Software Simulator Can Provide “Cycle-Accurate” Simulation of a Chip with 1,000 Cores

Software simulator, dubbed Hornet, that models the performance of multicore chips. Credit: MIT News Office

As manufacturers continue to increase their chip performance by increasing the number of cores they contain, the risk of failure and faulty design issues also increases. A group of researchers who specialize in computer architecture at MIT believe they have a helpful solution.
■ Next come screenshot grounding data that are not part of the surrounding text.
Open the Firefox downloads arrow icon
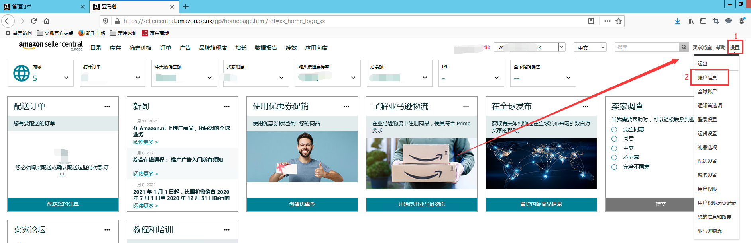 coord(677,21)
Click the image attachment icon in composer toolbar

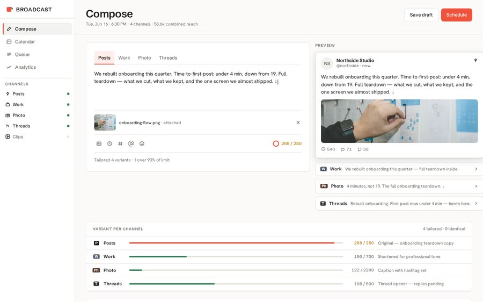(x=99, y=143)
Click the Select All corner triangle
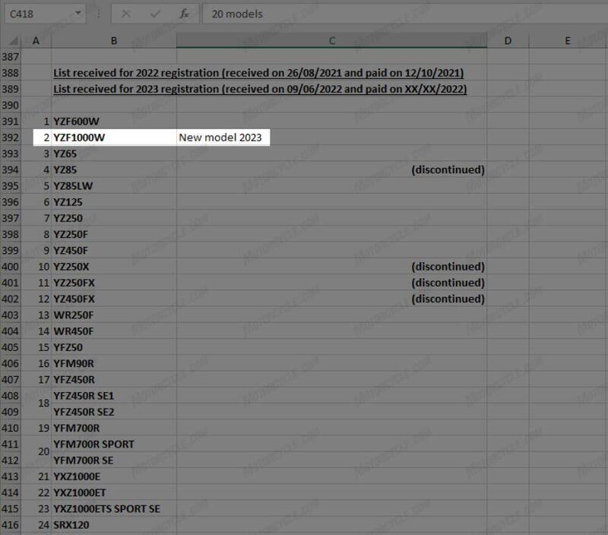Image resolution: width=608 pixels, height=535 pixels. click(11, 41)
They developed a software simulator, dubbed Hornet, which models the performance of multicore chips much more accurately than its predecessors and can provide a “cycle-accurate” simulation of a chip with 1,000 cores.

For the last decade or so, computer chip manufacturers have been increasing the speed of their chips by giving them extra processing units, or “cores.” Most major manufacturers now offer chips with eight, 10, or even 12 cores.

But if chips are to continue improving at the rate we’ve grown accustomed to — doubling in power roughly every 18 months — they’ll soon require hundreds and even thousands of cores. Academic and industry researchers are full of ideas for improving the performance of multicore chips, but there’s always the possibility that an approach that seems to work well with 24 or 48 cores may introduce catastrophic problems when the core count gets higher. No chip manufacturer will take a chance on an innovative chip design without overwhelming evidence that it works as advertised.

As a research tool, an MIT group that specializes in computer architecture has developed a software simulator, dubbed Hornet, that models the performance of multicore chips much more accurately than its predecessors do. At the Fifth International Symposium on Networks-on-Chip in 2011, the group took the best-paper prize for work in which they used the simulator to analyze a promising and much-studied multicore-computing technique, finding a fatal flaw that other simulations had missed. And in a forthcoming issue of IEEE Transactions on Computer-Aided Design of Integrated Circuits and Systems, the researchers present a new version of the simulator that factors in power consumption as well as patterns of communication between cores, the processing times of individual tasks, and memory-access patterns.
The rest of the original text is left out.